Source material |
----
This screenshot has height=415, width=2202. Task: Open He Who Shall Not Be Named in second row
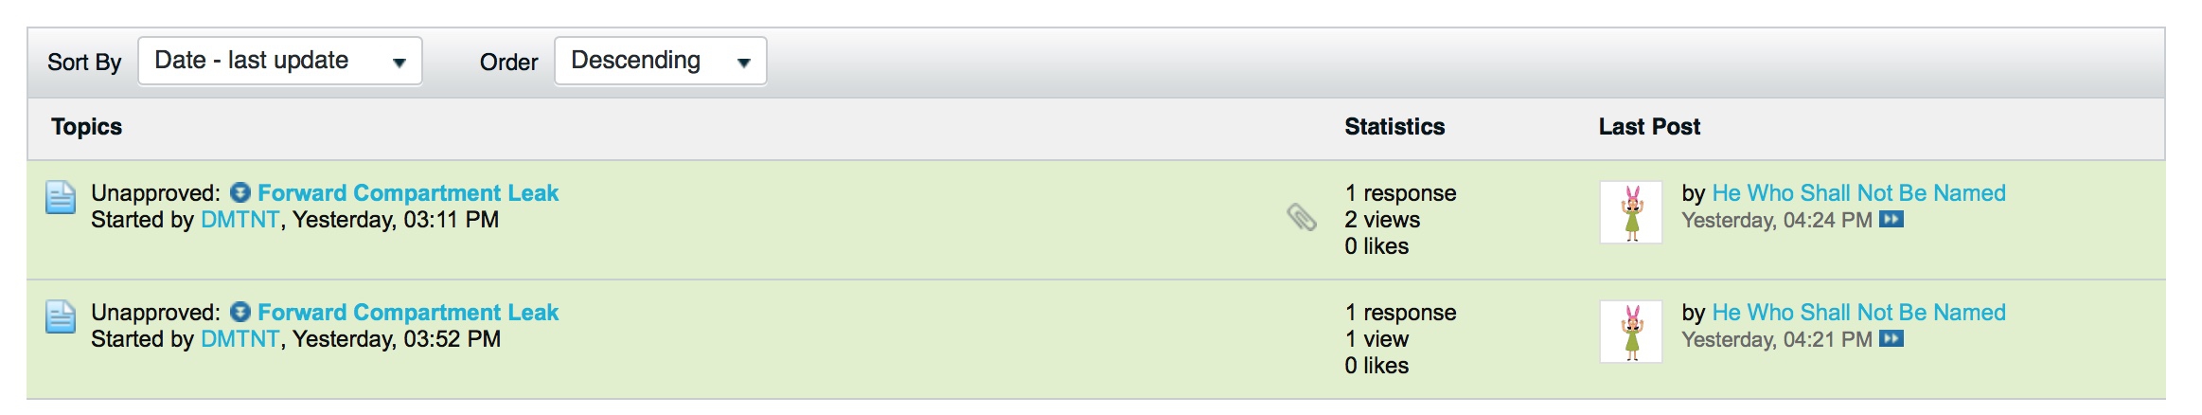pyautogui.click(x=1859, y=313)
----
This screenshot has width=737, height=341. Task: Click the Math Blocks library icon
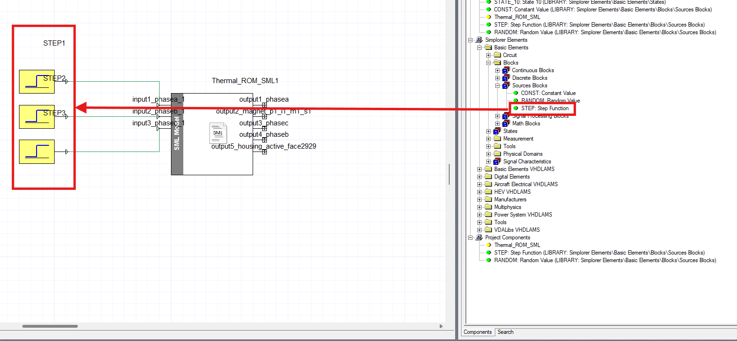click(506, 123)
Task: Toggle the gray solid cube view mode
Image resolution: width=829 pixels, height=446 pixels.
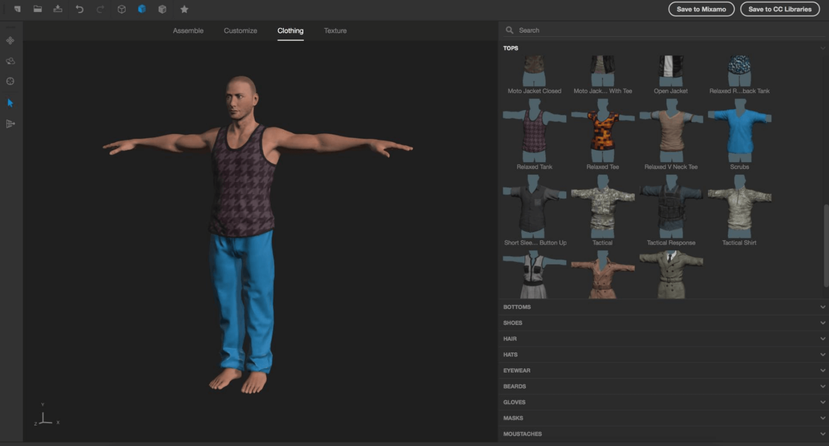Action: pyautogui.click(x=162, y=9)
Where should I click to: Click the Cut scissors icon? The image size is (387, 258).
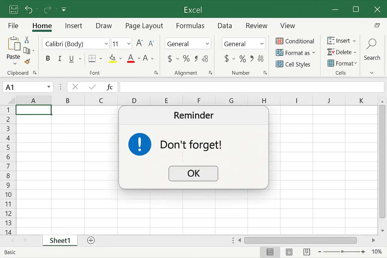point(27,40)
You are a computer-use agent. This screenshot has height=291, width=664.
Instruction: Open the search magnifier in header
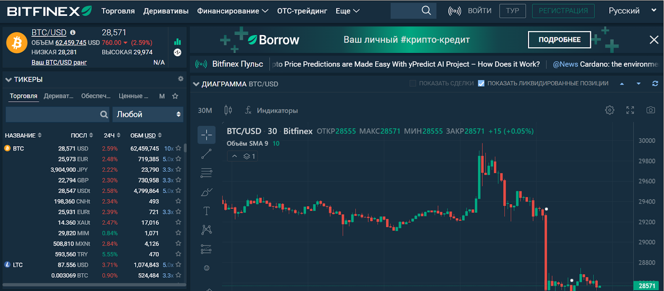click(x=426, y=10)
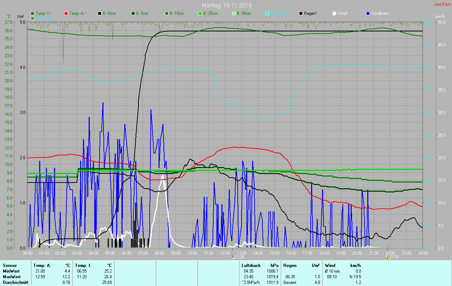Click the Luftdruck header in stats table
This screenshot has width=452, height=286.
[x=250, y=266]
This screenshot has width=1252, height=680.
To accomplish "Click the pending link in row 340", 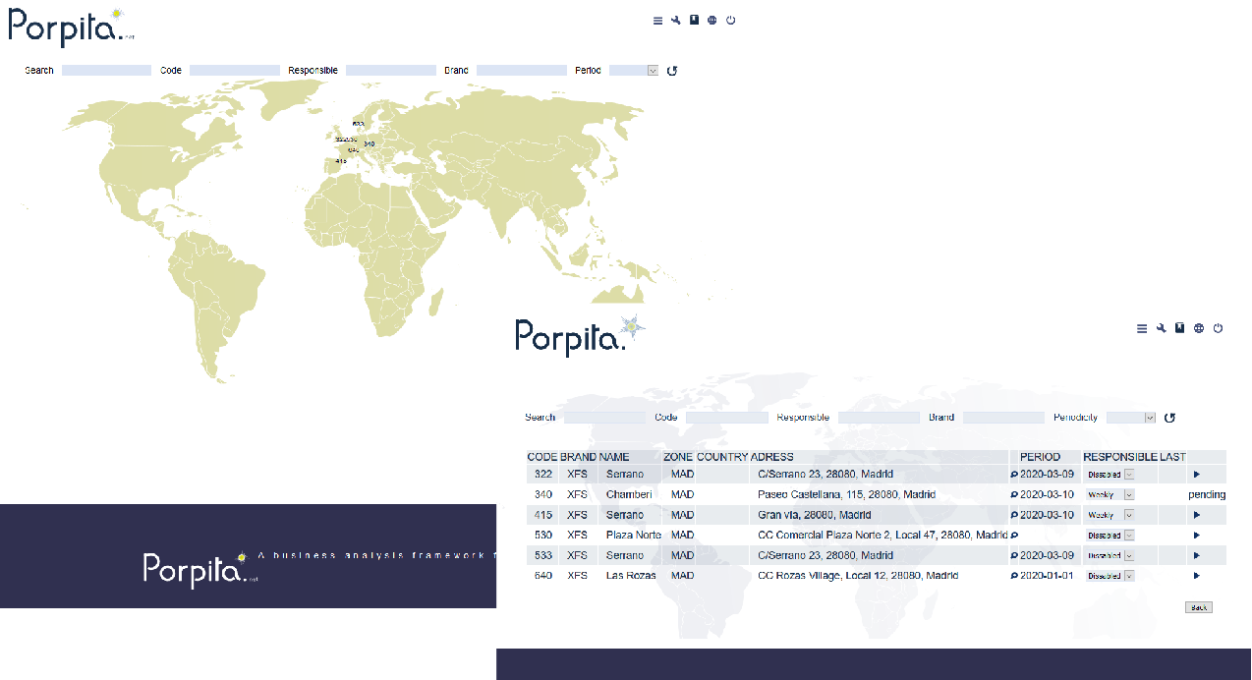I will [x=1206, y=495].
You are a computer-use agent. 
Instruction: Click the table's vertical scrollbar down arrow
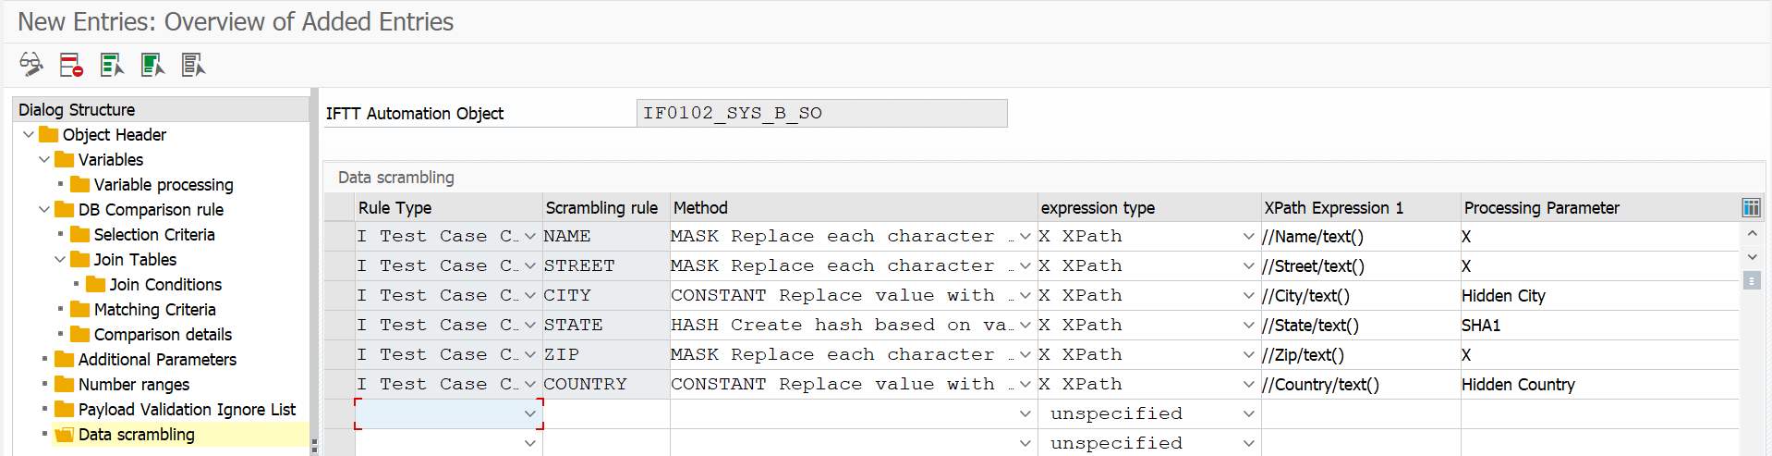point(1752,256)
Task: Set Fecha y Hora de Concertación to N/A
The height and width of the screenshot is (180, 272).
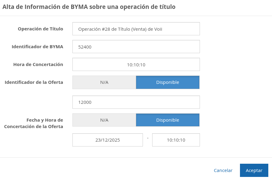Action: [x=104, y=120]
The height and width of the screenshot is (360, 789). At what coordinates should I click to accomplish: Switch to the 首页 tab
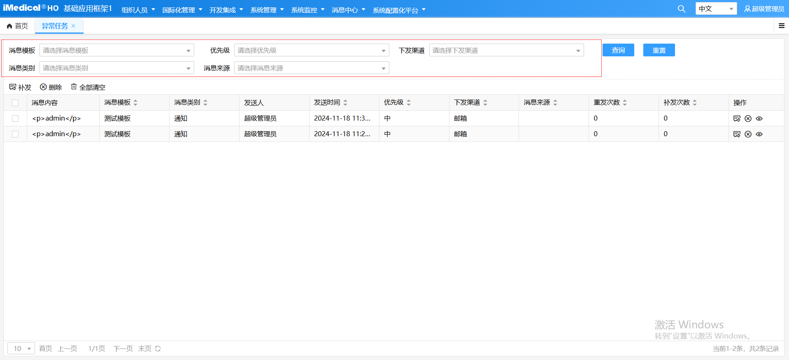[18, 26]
----
Prompt | Check each line of the records for the word "computer" and extract those that contain it.

Task output |
You are a computer-use agent. This screenshot has height=291, width=664.
You are a computer-use agent. 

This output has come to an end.